Aspect ratio: 1.85:1

Sound formats: Dolby Digital / DTS / SDDS

Six strangers are invited to a 'haunted house' party at a former asylum - the scene of a massacre many years earlier, when inmates rebelled against the psychotic chief surgeon (Jeffrey Combs) - and the guests are assailed by restless spirits with a murderous agenda...

This remake of William Castle's 1959 shocker was the first title in a projected series by Dark Castle Entertainment, a genre outfit established by the creative personnel behind HBO's "Tales from the Crypt" (Robert Zemeckis, Joel Silver and Gilbert Adler) as a platform for the 'revision' of Castle's entire oeuvre.
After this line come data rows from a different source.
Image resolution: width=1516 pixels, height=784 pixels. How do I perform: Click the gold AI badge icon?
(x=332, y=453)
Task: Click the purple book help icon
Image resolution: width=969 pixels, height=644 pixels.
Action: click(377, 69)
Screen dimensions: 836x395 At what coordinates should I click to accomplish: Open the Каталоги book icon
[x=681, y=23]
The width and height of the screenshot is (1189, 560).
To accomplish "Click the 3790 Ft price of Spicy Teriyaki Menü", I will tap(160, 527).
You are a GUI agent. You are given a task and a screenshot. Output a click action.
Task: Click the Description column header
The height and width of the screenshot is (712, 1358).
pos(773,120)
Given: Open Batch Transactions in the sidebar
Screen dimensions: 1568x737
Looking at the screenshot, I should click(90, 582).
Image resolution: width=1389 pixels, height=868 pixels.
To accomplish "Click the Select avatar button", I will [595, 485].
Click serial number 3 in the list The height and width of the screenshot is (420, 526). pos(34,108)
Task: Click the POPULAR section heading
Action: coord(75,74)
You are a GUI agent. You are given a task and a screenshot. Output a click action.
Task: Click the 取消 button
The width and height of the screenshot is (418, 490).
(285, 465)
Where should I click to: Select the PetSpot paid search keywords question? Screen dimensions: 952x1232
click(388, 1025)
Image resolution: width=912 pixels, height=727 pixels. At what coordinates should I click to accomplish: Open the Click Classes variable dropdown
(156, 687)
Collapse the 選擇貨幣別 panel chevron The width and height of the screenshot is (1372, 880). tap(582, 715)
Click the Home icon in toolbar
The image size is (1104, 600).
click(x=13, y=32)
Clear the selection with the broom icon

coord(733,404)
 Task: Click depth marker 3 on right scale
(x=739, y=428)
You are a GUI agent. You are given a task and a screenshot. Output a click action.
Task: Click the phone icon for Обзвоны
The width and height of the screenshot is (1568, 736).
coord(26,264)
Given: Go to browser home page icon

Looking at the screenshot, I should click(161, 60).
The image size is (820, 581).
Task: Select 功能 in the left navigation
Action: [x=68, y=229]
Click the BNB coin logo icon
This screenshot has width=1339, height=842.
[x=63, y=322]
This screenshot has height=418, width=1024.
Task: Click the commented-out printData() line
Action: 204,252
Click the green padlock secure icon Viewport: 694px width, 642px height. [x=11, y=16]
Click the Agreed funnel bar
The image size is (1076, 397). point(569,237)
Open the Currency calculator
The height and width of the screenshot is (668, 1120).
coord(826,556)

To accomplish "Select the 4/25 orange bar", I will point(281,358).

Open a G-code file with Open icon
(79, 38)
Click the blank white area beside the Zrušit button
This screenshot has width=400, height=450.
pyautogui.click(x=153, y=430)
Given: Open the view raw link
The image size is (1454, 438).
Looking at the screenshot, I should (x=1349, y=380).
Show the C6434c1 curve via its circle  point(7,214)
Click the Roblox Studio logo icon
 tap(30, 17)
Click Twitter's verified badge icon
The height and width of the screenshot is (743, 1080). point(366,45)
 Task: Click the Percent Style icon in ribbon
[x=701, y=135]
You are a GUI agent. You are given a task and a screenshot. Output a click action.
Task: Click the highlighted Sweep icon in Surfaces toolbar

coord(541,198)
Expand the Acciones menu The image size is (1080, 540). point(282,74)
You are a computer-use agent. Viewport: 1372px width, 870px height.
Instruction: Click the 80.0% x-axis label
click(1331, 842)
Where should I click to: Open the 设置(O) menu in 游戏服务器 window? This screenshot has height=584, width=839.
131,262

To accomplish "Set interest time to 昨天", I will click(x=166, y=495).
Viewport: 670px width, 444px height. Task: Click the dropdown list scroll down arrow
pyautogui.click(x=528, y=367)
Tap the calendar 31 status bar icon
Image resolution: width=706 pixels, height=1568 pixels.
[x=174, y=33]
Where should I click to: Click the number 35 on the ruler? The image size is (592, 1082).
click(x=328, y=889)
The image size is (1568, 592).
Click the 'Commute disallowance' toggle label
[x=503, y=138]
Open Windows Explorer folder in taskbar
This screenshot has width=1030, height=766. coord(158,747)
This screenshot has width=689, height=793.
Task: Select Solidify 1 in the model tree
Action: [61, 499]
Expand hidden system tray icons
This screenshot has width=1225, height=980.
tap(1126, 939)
Working from Robb White's original story, screenwriter Dick Beebe and director William Malone - previously responsible for such unassuming B-movies as SCARED TO DEATH (1980) and CREATURE (1985) - remain faithful to Castle's original whilst goosing the material with newfangled effects technology and levels of gore which Castle had been denied during his lifetime. Production designer David F. Klassen has also updated the eponymous house, a clifftop monstrosity whose plunging Art deco exterior masks the Gothic ruin within, haunted by monstrous spirits who 'come alive' and terrorize a cast of defiantly modern characters, including Geoffrey Rush as a cynical fairground entrepeneur (clearly modelled after Vincent Price), and Famke Janssen as his beautiful, bitchy, duplicitous wife.

The film's uneven tone (veering between horror and humor and back again) is likely to divide viewers from the outset, but the horror scenes are played with remarkable gravity, and attentive viewers will spot visual references to the likes of GHOST STORY (1981) and JACOB'S LADDER (1990), particularly a 'guest appearance' by one of the most hair-raising phantoms from that former title. Some of the original film's charm has been lost along the way, replaced by profanity and splatter (though not as much as some outraged critics would have you believe), and there's nothing in the remake which compares to the blood-freezing shock induced by Carol Ohmart's encounter with a blind, white-haired ghost in Castle's version, but Malone's update deserves a mark for trying. Also starring Bridgette Wilson, Peter Gallagher, Ali Larter and the ultra-beautiful Taye Diggs, alongside comedian Chris Kattan, here playing it impressively straight in a role originally essayed by Elisha Cook Jr.